Assignment:
A verbatim copy of the entries is the required answer.

-=-=-

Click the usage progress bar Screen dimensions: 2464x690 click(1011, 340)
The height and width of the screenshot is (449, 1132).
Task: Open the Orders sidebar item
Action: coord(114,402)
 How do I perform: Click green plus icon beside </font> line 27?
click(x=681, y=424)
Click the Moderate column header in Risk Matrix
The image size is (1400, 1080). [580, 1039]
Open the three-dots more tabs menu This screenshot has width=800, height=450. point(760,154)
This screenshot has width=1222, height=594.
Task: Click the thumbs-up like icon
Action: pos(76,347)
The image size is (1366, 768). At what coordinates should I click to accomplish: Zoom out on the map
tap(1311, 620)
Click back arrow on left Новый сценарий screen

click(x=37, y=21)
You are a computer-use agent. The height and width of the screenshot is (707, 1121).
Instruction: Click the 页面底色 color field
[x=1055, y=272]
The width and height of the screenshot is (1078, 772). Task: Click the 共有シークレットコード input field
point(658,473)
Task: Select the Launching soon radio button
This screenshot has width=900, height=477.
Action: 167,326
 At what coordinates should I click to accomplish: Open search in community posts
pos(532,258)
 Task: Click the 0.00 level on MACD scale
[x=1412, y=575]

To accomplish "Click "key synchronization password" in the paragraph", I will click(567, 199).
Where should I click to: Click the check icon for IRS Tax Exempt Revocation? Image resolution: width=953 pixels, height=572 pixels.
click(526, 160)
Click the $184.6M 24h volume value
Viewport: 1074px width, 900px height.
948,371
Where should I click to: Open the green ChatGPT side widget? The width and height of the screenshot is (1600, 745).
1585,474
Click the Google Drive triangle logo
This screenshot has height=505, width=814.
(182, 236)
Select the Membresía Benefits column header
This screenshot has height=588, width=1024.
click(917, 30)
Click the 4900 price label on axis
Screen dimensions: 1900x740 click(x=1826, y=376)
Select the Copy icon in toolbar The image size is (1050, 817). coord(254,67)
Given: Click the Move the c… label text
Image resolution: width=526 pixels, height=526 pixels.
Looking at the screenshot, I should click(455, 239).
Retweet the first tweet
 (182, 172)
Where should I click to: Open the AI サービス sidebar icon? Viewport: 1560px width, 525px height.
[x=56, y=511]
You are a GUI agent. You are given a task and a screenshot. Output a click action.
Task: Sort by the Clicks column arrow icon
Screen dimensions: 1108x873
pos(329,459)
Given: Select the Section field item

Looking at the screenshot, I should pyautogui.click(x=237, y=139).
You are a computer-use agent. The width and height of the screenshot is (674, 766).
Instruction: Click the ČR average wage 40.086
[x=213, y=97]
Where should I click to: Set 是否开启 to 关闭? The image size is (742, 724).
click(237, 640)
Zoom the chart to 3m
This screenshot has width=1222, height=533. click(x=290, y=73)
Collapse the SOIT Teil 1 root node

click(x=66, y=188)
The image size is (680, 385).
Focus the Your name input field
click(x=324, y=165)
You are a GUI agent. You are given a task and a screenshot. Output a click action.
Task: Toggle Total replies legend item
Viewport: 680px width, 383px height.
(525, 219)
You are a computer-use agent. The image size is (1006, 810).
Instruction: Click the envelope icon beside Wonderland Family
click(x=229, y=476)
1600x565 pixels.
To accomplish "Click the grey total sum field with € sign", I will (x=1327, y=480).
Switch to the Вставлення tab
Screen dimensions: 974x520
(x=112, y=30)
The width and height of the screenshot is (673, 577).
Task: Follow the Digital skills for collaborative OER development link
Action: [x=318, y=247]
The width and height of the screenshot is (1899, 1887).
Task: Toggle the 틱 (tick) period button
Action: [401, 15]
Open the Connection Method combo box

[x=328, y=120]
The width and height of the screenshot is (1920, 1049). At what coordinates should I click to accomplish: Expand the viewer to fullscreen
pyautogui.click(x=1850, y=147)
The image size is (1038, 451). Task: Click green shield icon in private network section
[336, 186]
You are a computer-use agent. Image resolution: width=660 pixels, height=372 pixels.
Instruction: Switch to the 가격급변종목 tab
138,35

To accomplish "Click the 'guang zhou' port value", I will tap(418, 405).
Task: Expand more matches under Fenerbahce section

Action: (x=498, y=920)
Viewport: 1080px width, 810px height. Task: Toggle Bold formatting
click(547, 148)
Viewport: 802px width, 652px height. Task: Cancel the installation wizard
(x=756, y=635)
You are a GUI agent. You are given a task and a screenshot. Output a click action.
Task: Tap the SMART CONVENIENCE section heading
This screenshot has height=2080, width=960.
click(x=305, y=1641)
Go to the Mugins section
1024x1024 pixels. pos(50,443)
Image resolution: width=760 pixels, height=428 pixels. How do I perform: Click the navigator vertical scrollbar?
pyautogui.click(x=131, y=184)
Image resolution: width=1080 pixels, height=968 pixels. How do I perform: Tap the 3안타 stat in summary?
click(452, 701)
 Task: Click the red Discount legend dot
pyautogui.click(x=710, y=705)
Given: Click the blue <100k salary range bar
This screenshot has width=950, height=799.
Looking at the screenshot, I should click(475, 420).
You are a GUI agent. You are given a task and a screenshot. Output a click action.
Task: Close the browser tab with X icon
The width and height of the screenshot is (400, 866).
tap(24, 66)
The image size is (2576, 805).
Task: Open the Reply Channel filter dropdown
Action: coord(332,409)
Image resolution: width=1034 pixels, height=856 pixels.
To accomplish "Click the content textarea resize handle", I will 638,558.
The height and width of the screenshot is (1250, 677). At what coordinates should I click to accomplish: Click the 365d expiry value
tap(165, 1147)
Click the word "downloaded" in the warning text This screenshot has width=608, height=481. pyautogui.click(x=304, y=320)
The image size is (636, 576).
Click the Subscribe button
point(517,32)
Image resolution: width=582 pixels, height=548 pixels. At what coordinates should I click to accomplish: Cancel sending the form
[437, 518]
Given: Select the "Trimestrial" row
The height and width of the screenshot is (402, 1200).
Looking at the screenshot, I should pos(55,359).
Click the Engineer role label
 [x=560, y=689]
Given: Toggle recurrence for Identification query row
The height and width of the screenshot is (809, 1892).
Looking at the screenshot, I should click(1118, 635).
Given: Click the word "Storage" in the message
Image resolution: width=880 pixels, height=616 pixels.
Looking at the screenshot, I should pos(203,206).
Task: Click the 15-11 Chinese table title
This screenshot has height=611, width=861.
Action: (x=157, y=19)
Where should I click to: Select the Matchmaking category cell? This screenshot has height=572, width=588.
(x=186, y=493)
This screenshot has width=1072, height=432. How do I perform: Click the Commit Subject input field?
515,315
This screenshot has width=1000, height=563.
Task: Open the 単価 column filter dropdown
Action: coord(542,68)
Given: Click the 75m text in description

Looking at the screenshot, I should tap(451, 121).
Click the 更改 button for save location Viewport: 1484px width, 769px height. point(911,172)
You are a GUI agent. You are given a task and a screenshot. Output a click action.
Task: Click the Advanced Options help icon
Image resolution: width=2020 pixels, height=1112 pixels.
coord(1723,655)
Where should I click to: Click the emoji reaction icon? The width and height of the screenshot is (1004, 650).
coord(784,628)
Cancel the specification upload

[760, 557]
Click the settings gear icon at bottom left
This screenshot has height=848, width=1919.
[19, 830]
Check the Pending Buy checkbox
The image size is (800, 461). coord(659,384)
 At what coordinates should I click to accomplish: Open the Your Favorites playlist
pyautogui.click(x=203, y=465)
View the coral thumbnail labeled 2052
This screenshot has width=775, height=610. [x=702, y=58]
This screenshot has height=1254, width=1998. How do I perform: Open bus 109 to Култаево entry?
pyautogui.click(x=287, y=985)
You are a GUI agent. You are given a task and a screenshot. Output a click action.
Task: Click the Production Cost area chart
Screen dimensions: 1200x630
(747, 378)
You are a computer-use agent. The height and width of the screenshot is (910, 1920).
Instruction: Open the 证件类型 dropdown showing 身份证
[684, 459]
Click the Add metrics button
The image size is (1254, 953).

-=-=-

Your response:
Click the usage progress bar Screen dimensions: 2464x690 click(1011, 340)
The height and width of the screenshot is (449, 1132).
Task: Open the Orders sidebar item
Action: coord(114,402)
 How do I perform: Click green plus icon beside </font> line 27?
click(x=681, y=424)
Click the Moderate column header in Risk Matrix
The image size is (1400, 1080). [580, 1039]
Open the three-dots more tabs menu This screenshot has width=800, height=450. point(760,154)
This screenshot has width=1222, height=594.
Task: Click the thumbs-up like icon
Action: pos(76,347)
The image size is (1366, 768). At what coordinates should I click to accomplish: Zoom out on the map
tap(1311, 620)
Click back arrow on left Новый сценарий screen

click(x=37, y=21)
You are a computer-use agent. The height and width of the screenshot is (707, 1121).
Instruction: Click the 页面底色 color field
[x=1055, y=272]
The width and height of the screenshot is (1078, 772). Task: Click the 共有シークレットコード input field
point(658,473)
Task: Select the Launching soon radio button
This screenshot has width=900, height=477.
Action: 167,326
 At what coordinates should I click to accomplish: Open search in community posts
pos(532,258)
 Task: Click the 0.00 level on MACD scale
[x=1412, y=575]

To accomplish "Click "key synchronization password" in the paragraph", I will click(567, 199).
Where should I click to: Click the check icon for IRS Tax Exempt Revocation? Image resolution: width=953 pixels, height=572 pixels.
click(526, 160)
Click the $184.6M 24h volume value
Viewport: 1074px width, 900px height.
948,371
Where should I click to: Open the green ChatGPT side widget? The width and height of the screenshot is (1600, 745).
1585,474
Click the Google Drive triangle logo
This screenshot has height=505, width=814.
(182, 236)
Select the Membresía Benefits column header
This screenshot has height=588, width=1024.
click(917, 30)
Click the 4900 price label on axis
Screen dimensions: 1900x740 click(x=1826, y=376)
Select the Copy icon in toolbar The image size is (1050, 817). coord(254,67)
Given: Click the Move the c… label text
Image resolution: width=526 pixels, height=526 pixels.
Looking at the screenshot, I should click(455, 239).
Retweet the first tweet
 (182, 172)
Where should I click to: Open the AI サービス sidebar icon? Viewport: 1560px width, 525px height.
[x=56, y=511]
You are a GUI agent. You are given a task and a screenshot. Output a click action.
Task: Sort by the Clicks column arrow icon
Screen dimensions: 1108x873
pos(329,459)
Given: Select the Section field item

Looking at the screenshot, I should pyautogui.click(x=237, y=139).
You are a computer-use agent. The width and height of the screenshot is (674, 766).
Instruction: Click the ČR average wage 40.086
[x=213, y=97]
Where should I click to: Set 是否开启 to 关闭? The image size is (742, 724).
click(237, 640)
Zoom the chart to 3m
This screenshot has width=1222, height=533. click(x=290, y=73)
Collapse the SOIT Teil 1 root node

click(x=66, y=188)
The image size is (680, 385).
Focus the Your name input field
click(x=324, y=165)
You are a GUI agent. You are given a task and a screenshot. Output a click action.
Task: Toggle Total replies legend item
Viewport: 680px width, 383px height.
(525, 219)
You are a computer-use agent. The image size is (1006, 810).
Instruction: Click the envelope icon beside Wonderland Family
click(x=229, y=476)
1600x565 pixels.
To accomplish "Click the grey total sum field with € sign", I will (x=1327, y=480).
Switch to the Вставлення tab
Screen dimensions: 974x520
(x=112, y=30)
The width and height of the screenshot is (673, 577).
Task: Follow the Digital skills for collaborative OER development link
Action: [x=318, y=247]
The width and height of the screenshot is (1899, 1887).
Task: Toggle the 틱 (tick) period button
Action: [401, 15]
Open the Connection Method combo box

[x=328, y=120]
The width and height of the screenshot is (1920, 1049). At what coordinates should I click to accomplish: Expand the viewer to fullscreen
pyautogui.click(x=1850, y=147)
The image size is (1038, 451). Task: Click green shield icon in private network section
[336, 186]
You are a computer-use agent. Image resolution: width=660 pixels, height=372 pixels.
Instruction: Switch to the 가격급변종목 tab
138,35

To accomplish "Click the 'guang zhou' port value", I will tap(418, 405).
Task: Expand more matches under Fenerbahce section

Action: (x=498, y=920)
Viewport: 1080px width, 810px height. Task: Toggle Bold formatting
click(547, 148)
Viewport: 802px width, 652px height. Task: Cancel the installation wizard
(x=756, y=635)
You are a GUI agent. You are given a task and a screenshot. Output a click action.
Task: Tap the SMART CONVENIENCE section heading
This screenshot has height=2080, width=960.
click(x=305, y=1641)
Go to the Mugins section
1024x1024 pixels. pos(50,443)
Image resolution: width=760 pixels, height=428 pixels. How do I perform: Click the navigator vertical scrollbar?
pyautogui.click(x=131, y=184)
Image resolution: width=1080 pixels, height=968 pixels. How do I perform: Tap the 3안타 stat in summary?
click(452, 701)
 Task: Click the red Discount legend dot
pyautogui.click(x=710, y=705)
Given: Click the blue <100k salary range bar
This screenshot has width=950, height=799.
Looking at the screenshot, I should click(475, 420).
You are a GUI agent. You are given a task and a screenshot. Output a click action.
Task: Close the browser tab with X icon
The width and height of the screenshot is (400, 866).
tap(24, 66)
The image size is (2576, 805).
Task: Open the Reply Channel filter dropdown
Action: coord(332,409)
Image resolution: width=1034 pixels, height=856 pixels.
To accomplish "Click the content textarea resize handle", I will 638,558.
The height and width of the screenshot is (1250, 677). At what coordinates should I click to accomplish: Click the 365d expiry value
tap(165, 1147)
Click the word "downloaded" in the warning text This screenshot has width=608, height=481. pyautogui.click(x=304, y=320)
The image size is (636, 576).
Click the Subscribe button
point(517,32)
Image resolution: width=582 pixels, height=548 pixels. At what coordinates should I click to accomplish: Cancel sending the form
[437, 518]
Given: Select the "Trimestrial" row
The height and width of the screenshot is (402, 1200).
Looking at the screenshot, I should pos(55,359).
Click the Engineer role label
 [x=560, y=689]
Given: Toggle recurrence for Identification query row
The height and width of the screenshot is (809, 1892).
Looking at the screenshot, I should click(1118, 635).
Given: Click the word "Storage" in the message
Image resolution: width=880 pixels, height=616 pixels.
Looking at the screenshot, I should pos(203,206).
Task: Click the 15-11 Chinese table title
This screenshot has height=611, width=861.
Action: (x=157, y=19)
Where should I click to: Select the Matchmaking category cell? This screenshot has height=572, width=588.
(x=186, y=493)
This screenshot has width=1072, height=432. How do I perform: Click the Commit Subject input field?
515,315
This screenshot has width=1000, height=563.
Task: Open the 単価 column filter dropdown
Action: coord(542,68)
Given: Click the 75m text in description

Looking at the screenshot, I should tap(451, 121).
Click the 更改 button for save location Viewport: 1484px width, 769px height. point(911,172)
You are a GUI agent. You are given a task and a screenshot. Output a click action.
Task: Click the Advanced Options help icon
Image resolution: width=2020 pixels, height=1112 pixels.
coord(1723,655)
Where should I click to: Click the emoji reaction icon? The width and height of the screenshot is (1004, 650).
coord(784,628)
Cancel the specification upload

[760, 557]
Click the settings gear icon at bottom left
This screenshot has height=848, width=1919.
[19, 830]
Check the Pending Buy checkbox
The image size is (800, 461). coord(659,384)
 At what coordinates should I click to accomplish: Open the Your Favorites playlist
pyautogui.click(x=203, y=465)
View the coral thumbnail labeled 2052
This screenshot has width=775, height=610. [x=702, y=58]
This screenshot has height=1254, width=1998. How do I perform: Open bus 109 to Култаево entry?
pyautogui.click(x=287, y=985)
You are a GUI agent. You are given a task and a screenshot. Output a click action.
Task: Click the Production Cost area chart
Screen dimensions: 1200x630
(747, 378)
You are a computer-use agent. The height and width of the screenshot is (910, 1920).
Instruction: Open the 证件类型 dropdown showing 身份证
[684, 459]
Click the Add metrics button
The image size is (1254, 953).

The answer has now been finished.